→ **TASK**
Go over the data and keep only the lines that include "will".

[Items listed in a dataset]
◇ ◇ ◇ ◇ ◇ ◇ ◇

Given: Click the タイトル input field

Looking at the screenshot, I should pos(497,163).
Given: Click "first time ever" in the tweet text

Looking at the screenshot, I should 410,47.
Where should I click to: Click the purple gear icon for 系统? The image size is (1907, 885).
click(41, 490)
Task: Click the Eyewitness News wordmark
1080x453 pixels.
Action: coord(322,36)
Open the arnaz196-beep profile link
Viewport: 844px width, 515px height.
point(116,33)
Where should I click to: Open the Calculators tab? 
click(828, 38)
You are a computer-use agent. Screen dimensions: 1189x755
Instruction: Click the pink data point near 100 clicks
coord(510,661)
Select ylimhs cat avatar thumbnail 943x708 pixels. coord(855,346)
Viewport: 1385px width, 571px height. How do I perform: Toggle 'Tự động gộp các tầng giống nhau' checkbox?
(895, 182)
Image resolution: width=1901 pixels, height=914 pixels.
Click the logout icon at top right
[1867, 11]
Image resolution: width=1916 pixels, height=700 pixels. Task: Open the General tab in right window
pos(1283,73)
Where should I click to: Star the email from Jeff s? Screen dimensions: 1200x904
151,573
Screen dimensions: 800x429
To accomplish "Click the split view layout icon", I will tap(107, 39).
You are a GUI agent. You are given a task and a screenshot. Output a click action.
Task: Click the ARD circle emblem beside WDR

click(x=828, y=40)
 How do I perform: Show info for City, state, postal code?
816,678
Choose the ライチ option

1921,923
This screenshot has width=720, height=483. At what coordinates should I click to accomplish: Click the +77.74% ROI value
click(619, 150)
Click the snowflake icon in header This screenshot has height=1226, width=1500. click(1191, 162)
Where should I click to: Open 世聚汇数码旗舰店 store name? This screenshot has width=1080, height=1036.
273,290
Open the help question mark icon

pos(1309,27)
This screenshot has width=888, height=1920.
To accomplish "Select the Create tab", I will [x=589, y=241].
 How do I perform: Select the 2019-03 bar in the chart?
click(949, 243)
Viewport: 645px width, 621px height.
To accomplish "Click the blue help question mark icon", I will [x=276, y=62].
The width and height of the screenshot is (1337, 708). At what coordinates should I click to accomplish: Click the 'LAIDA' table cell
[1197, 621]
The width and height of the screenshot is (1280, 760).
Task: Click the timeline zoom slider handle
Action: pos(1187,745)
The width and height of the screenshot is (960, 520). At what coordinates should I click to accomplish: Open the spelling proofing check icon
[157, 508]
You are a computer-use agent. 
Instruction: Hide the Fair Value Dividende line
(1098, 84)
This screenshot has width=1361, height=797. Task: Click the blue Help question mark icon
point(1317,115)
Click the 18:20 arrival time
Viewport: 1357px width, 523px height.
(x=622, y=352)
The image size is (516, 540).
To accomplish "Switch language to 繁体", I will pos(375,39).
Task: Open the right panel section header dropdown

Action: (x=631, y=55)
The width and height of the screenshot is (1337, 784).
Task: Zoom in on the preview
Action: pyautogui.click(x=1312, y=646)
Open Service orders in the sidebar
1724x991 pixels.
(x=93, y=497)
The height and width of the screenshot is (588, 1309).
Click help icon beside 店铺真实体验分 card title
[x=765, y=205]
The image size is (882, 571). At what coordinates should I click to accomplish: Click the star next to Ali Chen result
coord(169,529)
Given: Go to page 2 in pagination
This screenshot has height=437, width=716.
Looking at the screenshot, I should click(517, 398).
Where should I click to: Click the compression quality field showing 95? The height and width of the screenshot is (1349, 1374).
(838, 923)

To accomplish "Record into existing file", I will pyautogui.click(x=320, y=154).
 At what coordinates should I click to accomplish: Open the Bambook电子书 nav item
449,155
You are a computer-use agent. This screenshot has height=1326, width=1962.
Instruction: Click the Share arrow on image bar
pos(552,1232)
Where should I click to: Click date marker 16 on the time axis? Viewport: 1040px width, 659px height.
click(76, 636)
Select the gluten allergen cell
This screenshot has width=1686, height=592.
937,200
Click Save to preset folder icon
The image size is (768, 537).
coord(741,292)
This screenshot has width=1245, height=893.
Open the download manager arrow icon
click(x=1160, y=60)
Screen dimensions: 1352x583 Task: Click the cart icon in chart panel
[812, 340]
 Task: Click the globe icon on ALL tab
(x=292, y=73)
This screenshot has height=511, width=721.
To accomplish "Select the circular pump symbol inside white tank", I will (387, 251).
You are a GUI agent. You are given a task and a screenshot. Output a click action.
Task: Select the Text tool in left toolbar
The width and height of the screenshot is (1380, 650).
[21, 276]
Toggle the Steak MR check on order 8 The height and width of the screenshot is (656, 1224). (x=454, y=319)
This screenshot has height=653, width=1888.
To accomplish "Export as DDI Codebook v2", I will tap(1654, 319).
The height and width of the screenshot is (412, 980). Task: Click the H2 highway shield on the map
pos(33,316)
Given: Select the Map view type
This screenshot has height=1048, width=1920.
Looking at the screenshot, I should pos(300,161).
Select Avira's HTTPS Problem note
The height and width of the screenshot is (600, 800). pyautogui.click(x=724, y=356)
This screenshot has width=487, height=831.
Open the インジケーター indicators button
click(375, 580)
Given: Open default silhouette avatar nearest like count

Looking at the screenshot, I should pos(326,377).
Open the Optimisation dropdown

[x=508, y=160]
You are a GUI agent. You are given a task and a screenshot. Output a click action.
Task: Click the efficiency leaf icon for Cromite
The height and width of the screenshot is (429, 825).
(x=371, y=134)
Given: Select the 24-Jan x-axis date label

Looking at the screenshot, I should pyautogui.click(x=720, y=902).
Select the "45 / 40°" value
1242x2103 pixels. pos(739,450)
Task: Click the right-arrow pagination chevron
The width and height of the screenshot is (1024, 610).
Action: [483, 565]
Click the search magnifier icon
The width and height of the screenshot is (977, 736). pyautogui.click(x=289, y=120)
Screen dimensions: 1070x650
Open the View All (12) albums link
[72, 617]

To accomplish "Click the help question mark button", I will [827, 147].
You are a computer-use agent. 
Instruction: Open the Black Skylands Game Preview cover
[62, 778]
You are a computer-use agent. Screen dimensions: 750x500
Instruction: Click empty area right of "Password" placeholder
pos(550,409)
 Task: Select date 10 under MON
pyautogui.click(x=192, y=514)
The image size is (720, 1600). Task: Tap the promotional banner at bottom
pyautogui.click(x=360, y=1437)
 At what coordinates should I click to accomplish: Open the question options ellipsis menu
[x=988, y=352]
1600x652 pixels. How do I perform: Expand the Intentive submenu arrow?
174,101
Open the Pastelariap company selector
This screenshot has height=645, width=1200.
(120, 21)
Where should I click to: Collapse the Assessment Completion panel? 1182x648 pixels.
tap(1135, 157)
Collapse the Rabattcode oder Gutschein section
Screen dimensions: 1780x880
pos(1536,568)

◇ ◇ ◇ ◇ ◇ ◇ ◇

→ **COMPLETED TASK**
To accomplish "Click the split view layout icon", I will tap(107, 39).
To accomplish "Select the Create tab", I will [x=589, y=241].
To accomplish "Click the blue help question mark icon", I will [x=276, y=62].
To accomplish "Switch language to 繁体", I will pos(375,39).
To accomplish "Record into existing file", I will pyautogui.click(x=320, y=154).
To accomplish "Select the circular pump symbol inside white tank", I will (387, 251).
To accomplish "Export as DDI Codebook v2", I will tap(1654, 319).
To accomplish "Click the help question mark button", I will [827, 147].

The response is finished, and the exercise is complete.